PROBLEM REQUIREMENTS: In the essay "Taking Care" below, list each thing the writer uses to fill up the quietness.

EXCERPT PROVIDED:
Start of Block

~ Taking Care ~

   Ahead of me is a great big question mark. Brought on by so many years of indecision and doing what others expected of me, I am about to make decisions that will affect so many. "Do what is best for you" they tell me."Start worrying about what you need and not what others want." Sure.I will just stop being the way I was born and begin to think about myself only. I don't know how, I am afraid to.

   And from what my therapist made me realize I am not only afraid to be alone, I am afraid to be in silence. I am forever filling up the quietness with music, tv or even drama so that I don't have to hear and deal with what is aching inside of me.When I close my eyes and turn off the world what do I hear?

   Honestly, I hear that 7 year old girl crying. She is pleading with me to stop hurting her. Asking me how I could have left her alone so many years ago and why I deny her.  I hear the questions I've always struggled with and when I couldn't answer put away with the rest. Like why me? Although so many poor kids know abuse and many have had it worse than I can even imagine, why did it happen so often to me? I don't believe that the child is ever to blame when it comes to being molested. How could they be? Even if they were to say "yes" to something happening they don't know what they are allowing. So why do I take all the blame in my own abuse? Because I was so nice to people? Because I would smile to strangers? It makes no sense. I need to find a way to let go of this anger or it will eat me up inside...Sometimes I fear it already has.

I know that now is not the time to be making big changes in my life. Its time for me to work on me and not worry about what I can bring to a relationship or how I can make another person happy. I realize that I am like a spinning top right now,with all my hurt and expectation hitting into and taking out everything and every ONE in my path. If I am going to get out of all this okay I am going to need to slow down, act with my head and not my heart and start to think about what I need to feel safe and happy. Yes, I will hurt people. I may even break someones heart. I just hope that those people find a way to forgive me...I have hated myself enough for everyone.

End of Block

RECORDED INFORMATION:
Start of Block

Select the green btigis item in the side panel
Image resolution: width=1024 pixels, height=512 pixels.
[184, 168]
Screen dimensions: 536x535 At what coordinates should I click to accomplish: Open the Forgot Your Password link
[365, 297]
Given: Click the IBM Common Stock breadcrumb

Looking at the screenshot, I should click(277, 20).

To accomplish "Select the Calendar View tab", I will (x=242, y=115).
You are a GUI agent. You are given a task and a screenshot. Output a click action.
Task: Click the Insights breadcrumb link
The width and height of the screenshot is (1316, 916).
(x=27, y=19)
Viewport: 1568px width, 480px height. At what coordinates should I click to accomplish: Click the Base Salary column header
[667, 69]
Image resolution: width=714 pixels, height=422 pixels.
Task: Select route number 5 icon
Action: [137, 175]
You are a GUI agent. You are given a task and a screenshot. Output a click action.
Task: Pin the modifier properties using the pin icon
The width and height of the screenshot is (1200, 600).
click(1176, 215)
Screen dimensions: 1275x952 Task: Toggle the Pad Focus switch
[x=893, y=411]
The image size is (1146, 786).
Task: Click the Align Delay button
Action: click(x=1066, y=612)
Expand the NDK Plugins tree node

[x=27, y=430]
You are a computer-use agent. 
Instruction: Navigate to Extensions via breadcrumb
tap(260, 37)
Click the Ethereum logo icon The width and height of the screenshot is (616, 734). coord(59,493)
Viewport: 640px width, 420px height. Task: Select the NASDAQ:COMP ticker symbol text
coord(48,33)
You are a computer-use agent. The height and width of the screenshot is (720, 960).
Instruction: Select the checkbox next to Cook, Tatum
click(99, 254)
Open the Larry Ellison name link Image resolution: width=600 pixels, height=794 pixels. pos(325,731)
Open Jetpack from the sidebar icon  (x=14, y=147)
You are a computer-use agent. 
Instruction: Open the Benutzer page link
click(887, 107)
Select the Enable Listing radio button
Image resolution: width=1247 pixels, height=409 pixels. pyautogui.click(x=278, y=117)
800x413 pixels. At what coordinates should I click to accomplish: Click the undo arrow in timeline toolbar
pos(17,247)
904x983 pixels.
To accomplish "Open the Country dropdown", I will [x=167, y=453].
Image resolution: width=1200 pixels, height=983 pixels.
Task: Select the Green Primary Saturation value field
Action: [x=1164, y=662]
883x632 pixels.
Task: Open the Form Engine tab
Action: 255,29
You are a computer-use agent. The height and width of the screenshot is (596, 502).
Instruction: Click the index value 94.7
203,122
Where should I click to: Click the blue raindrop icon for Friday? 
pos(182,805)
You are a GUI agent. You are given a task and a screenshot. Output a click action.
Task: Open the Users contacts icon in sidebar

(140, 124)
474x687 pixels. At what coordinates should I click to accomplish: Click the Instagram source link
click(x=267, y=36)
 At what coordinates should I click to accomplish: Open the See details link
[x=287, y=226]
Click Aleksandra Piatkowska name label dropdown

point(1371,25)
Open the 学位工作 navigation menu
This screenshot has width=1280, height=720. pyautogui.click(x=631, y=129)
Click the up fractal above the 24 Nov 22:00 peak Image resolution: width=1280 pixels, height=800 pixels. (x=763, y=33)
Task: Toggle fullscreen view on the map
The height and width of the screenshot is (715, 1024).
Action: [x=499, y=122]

End of Block

ANSWER SECTION: music, tv, drama